Shultz went on to note that the nuclear weapons stockpile stewardship program has also been very successful and in the past nuclear tests were conducted primarily to develop new types of nuclear weapons and so, he said, we have no need to test today.

“I find it hard to see how we would justify going and producing a new nuclear weapon, we have quite an arsenal right now.”

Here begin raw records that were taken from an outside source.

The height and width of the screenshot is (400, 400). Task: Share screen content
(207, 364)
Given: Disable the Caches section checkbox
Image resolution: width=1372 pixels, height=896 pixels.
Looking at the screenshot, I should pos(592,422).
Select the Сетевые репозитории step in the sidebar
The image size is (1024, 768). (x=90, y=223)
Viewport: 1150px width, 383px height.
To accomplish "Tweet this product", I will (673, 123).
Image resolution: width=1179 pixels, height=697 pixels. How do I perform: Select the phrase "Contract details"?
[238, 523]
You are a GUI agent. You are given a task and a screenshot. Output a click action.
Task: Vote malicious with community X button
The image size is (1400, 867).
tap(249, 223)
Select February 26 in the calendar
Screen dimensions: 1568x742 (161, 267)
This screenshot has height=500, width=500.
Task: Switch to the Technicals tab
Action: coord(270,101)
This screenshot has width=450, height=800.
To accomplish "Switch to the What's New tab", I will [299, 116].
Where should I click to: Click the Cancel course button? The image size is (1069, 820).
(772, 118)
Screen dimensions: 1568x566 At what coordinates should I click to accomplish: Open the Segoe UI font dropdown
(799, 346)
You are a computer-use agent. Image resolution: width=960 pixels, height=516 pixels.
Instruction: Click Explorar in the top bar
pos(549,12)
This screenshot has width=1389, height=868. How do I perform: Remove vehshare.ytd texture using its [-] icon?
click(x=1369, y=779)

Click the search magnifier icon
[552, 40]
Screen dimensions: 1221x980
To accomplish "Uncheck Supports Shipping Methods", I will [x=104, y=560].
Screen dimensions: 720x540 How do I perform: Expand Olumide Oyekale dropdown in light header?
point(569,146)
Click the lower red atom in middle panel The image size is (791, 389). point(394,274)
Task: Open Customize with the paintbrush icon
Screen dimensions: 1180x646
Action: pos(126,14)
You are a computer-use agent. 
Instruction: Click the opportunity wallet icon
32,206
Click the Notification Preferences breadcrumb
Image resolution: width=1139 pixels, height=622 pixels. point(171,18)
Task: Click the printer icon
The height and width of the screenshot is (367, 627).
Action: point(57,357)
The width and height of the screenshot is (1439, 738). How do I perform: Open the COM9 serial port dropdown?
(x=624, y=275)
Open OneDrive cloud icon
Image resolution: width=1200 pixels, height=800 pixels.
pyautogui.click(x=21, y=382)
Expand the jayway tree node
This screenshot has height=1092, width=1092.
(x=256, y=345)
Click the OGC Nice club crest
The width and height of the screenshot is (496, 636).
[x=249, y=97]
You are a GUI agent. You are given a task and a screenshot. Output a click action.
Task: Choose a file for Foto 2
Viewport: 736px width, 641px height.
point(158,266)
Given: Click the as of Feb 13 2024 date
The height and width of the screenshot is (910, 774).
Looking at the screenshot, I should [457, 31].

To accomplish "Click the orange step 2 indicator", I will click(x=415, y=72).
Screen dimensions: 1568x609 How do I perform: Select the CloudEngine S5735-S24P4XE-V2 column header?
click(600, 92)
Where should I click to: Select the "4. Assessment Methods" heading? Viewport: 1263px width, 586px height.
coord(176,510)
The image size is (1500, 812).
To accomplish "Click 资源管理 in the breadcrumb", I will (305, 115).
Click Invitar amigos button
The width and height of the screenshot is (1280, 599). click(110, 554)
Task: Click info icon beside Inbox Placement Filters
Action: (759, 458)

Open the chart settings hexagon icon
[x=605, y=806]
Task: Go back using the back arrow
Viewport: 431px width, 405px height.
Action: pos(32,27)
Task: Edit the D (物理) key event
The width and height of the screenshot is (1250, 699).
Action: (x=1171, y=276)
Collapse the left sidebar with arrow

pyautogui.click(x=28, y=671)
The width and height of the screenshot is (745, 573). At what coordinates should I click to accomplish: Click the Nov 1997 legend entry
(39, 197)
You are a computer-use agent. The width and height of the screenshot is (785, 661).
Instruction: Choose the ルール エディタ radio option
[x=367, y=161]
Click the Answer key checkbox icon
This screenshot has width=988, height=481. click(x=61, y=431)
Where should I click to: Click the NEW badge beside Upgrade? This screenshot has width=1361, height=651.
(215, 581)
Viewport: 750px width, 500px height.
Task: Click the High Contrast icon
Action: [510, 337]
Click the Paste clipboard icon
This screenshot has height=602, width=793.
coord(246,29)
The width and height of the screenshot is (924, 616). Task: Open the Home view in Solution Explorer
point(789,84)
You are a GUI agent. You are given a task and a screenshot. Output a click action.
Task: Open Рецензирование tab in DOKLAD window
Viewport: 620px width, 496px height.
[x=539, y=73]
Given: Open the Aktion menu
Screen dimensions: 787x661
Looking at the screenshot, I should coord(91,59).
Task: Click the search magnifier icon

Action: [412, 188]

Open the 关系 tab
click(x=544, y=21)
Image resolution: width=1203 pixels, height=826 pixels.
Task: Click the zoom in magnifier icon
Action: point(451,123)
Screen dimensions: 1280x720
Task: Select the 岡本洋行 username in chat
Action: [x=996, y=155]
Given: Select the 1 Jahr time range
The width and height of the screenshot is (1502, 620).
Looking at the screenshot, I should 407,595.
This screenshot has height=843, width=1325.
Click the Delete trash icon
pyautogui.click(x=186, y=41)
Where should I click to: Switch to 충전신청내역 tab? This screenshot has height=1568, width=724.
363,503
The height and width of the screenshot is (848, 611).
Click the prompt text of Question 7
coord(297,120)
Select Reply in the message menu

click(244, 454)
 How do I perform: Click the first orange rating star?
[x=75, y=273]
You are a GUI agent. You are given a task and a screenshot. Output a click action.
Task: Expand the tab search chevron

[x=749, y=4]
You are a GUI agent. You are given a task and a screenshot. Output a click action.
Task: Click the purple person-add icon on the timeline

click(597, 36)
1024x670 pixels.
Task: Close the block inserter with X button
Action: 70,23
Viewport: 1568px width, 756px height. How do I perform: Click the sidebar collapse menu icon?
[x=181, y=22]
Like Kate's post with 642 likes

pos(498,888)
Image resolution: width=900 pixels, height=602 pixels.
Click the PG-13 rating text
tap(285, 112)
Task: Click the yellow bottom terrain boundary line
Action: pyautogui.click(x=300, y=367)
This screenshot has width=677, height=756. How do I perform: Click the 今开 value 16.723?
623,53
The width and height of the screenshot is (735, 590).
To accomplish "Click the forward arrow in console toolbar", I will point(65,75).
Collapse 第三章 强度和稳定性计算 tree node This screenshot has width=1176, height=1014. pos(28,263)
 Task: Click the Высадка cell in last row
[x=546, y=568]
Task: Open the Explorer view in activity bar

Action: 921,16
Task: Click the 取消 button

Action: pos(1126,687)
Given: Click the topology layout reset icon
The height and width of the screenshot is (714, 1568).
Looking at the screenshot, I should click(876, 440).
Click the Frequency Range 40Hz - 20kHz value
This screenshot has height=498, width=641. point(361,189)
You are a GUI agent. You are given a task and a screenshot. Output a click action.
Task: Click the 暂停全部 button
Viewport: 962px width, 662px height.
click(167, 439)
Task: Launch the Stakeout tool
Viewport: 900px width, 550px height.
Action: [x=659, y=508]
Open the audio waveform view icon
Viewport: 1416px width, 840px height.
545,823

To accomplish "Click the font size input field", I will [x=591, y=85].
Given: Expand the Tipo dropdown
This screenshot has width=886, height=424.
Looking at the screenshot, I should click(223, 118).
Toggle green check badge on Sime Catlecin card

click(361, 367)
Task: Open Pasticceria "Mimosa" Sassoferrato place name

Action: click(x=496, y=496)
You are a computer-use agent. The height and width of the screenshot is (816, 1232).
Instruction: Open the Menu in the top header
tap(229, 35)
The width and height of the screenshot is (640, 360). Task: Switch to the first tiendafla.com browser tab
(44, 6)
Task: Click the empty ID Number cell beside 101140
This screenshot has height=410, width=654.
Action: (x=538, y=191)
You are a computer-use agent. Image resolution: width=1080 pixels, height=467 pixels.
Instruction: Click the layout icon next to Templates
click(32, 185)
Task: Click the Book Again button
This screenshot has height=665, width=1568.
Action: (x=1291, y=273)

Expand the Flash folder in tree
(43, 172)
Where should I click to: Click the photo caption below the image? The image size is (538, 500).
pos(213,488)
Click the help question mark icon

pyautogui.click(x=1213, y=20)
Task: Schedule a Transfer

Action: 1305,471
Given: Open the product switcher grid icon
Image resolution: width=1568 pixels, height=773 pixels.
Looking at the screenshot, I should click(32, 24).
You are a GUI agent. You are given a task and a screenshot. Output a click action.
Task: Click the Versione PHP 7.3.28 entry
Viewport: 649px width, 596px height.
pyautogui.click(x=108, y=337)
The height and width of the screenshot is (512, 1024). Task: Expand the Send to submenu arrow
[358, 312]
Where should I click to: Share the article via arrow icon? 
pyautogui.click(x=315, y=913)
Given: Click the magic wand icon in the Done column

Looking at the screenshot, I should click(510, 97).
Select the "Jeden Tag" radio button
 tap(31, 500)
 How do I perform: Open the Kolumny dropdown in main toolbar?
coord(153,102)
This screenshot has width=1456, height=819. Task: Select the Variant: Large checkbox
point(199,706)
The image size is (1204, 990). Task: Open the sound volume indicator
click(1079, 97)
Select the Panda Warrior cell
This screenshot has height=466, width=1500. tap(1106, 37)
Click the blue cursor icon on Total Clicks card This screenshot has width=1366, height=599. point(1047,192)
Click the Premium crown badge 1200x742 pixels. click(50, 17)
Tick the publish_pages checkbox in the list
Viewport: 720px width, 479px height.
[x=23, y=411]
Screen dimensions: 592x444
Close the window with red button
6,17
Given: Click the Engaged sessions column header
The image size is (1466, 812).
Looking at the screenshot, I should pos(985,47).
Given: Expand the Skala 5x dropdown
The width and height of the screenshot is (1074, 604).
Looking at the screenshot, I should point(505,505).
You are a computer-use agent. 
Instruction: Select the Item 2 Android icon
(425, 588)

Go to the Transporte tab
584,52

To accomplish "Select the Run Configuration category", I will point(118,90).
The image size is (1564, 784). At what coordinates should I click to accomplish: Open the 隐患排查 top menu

CTBTO's Monitoring Capabilities Continue to Improve

The CTBTO has seen a marked increase in its ability to locate and analyze nuclear test explosions since North Korea's first nuclear test in 2006. This is largely a result of an increase in the number of completed monitoring stations in the CTBTO's International Monitoring System (IMS), combined with increasingly larger nuclear explosions by North Korea. The IMS uses a combination of seismic, hydroacoustic, infrasound, and radionuclide stations to detect nuclear test explosions.
In October 2006, the IMS was approximately 60% complete, with 99 seismic stations in operation. The organization was able to detect the 4.1 magnitude North Korean test with 22 seismic stations around the world and one radionuclide station located in Yellowknife, Canada. The test explosion was estimated within a location ellipse of 880 square kilometers. 
In May 2009, the IMS was over 70% complete, with 130 operational seismic stations. As a result of the increase in the IMS' sensor network, the organization was able to detect the 4.52 magnitude event with 61 seismic stations, although no radioactive noble gases were detected from the North Korean test tunnel. The explosion was estimated to be within a location ellipse of 265 square kilometers.
At the time of the February 2013 test, the IMS network was over 85% complete with 160 seismic stations reporting to the IMS. The network was able to detect the 4.9 magnitude nuclear test within a location ellipse of 181 square kilometers and with 94 seismic stations. In addition, two infrasound stations were able to register the event for the first time. Again, no radioactive noble gases were detected.